As of close of business on December 1, 2022, 56,381,209 shares of common stock were issued and outstanding and no shares of preferred stock were issued and outstanding.
The additional shares of our authorized capital stock available for issuance may be issued at times and under circumstances so as to have a dilutive effect on earnings per share and on the equity ownership of the holders of our common stock. The ability of our board of directors to issue additional shares of stock could enhance the board’s ability to negotiate on behalf of the stockholders in a takeover situation but could also be used by the board to make a change of control more difficult, thereby denying stockholders the potential to sell their shares at a premium and entrenching current management.

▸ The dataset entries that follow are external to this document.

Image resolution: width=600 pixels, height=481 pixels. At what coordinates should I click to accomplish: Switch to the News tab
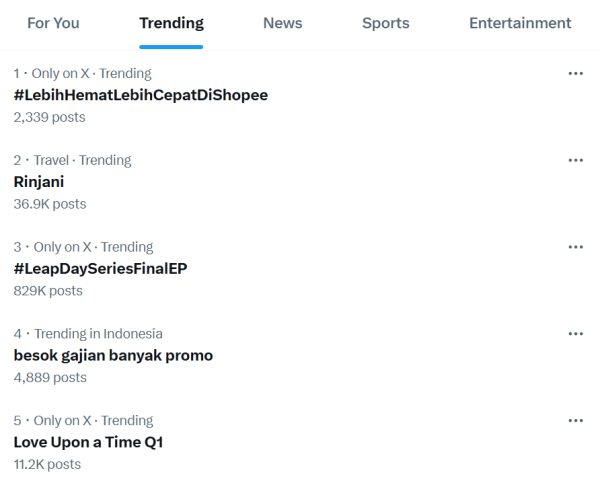tap(282, 23)
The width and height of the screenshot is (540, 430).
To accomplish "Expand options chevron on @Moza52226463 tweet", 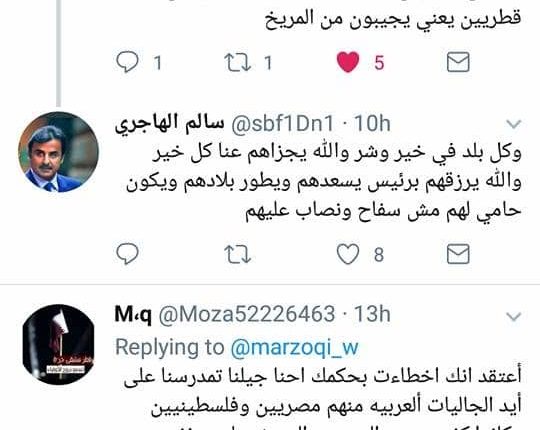I will 514,316.
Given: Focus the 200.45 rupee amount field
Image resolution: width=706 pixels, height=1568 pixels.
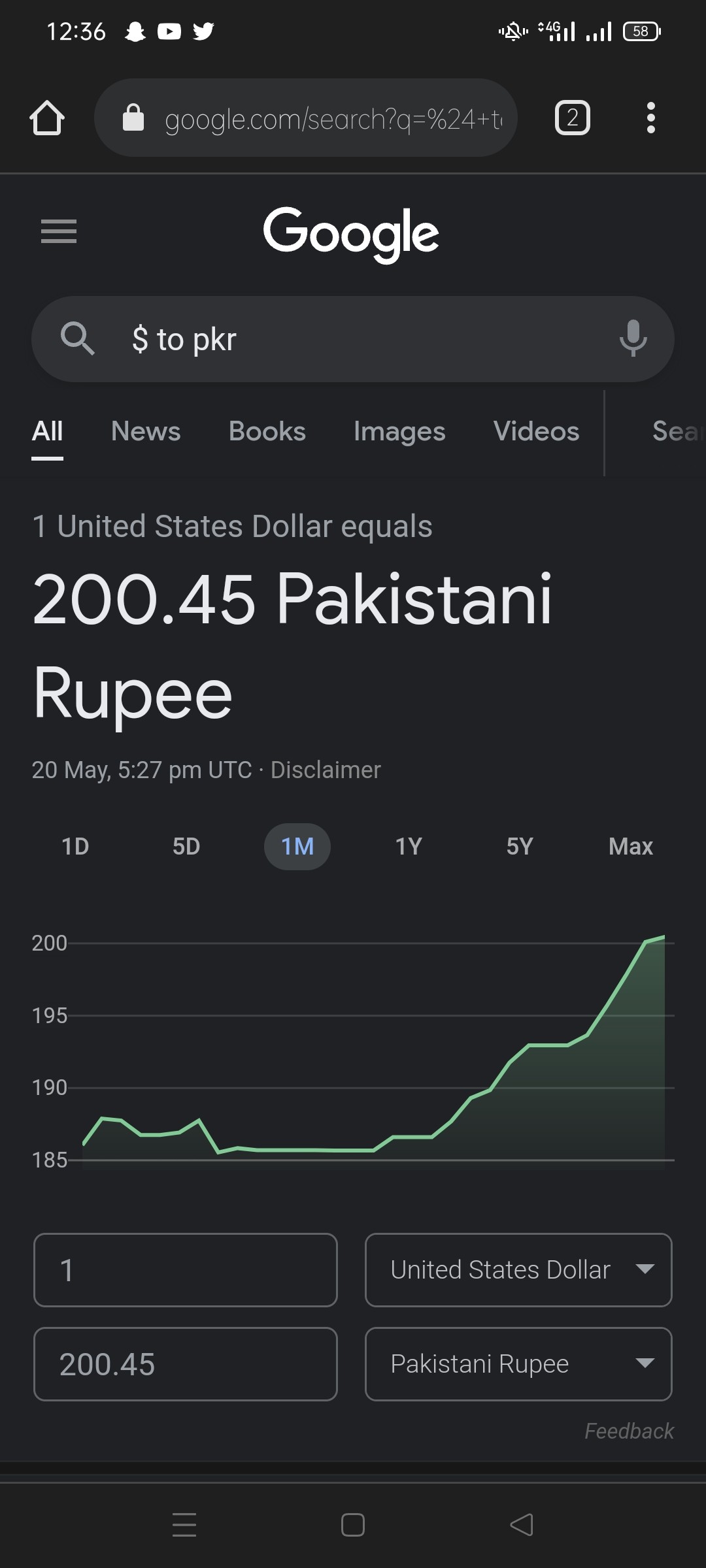Looking at the screenshot, I should tap(186, 1364).
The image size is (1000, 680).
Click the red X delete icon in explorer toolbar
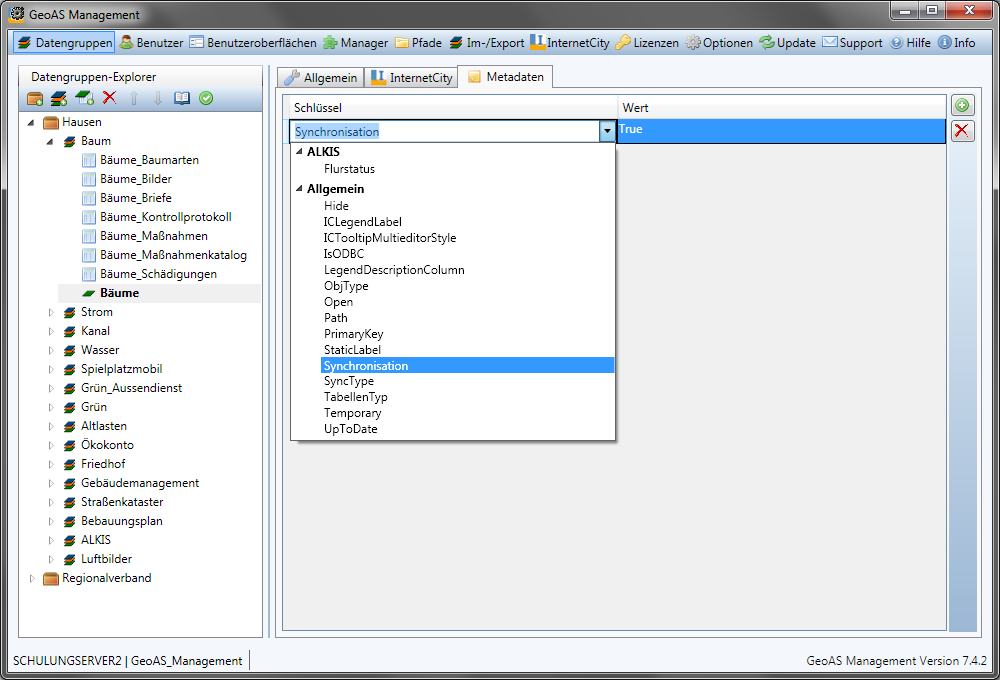pyautogui.click(x=109, y=98)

The following description is a summary of the material provisions of our capital stock. You should refer to our Articles of Incorporation, as amended (the “Articles of Incorporation”), and our Amended and Restated Bylaws (the “Bylaws”), both of which are on file with the SEC as exhibits to previous SEC filings, for additional information. The summary below is qualified by provisions of applicable law.
Common Stock
Voting. In accordance with Nevada law and the Bylaws, the affirmative vote of holders representative of a majority of the shares cast at a duly held meeting at which a quorum is present shall be the act of the stockholders. The presence at the meeting, by person or by proxy, of the holders of record of not less than fifty percent (50%) of the outstanding shares of stock entitled to vote shall constitute a quorum for transacting business. Our stockholders do not have cumulative voting rights in the election of directors.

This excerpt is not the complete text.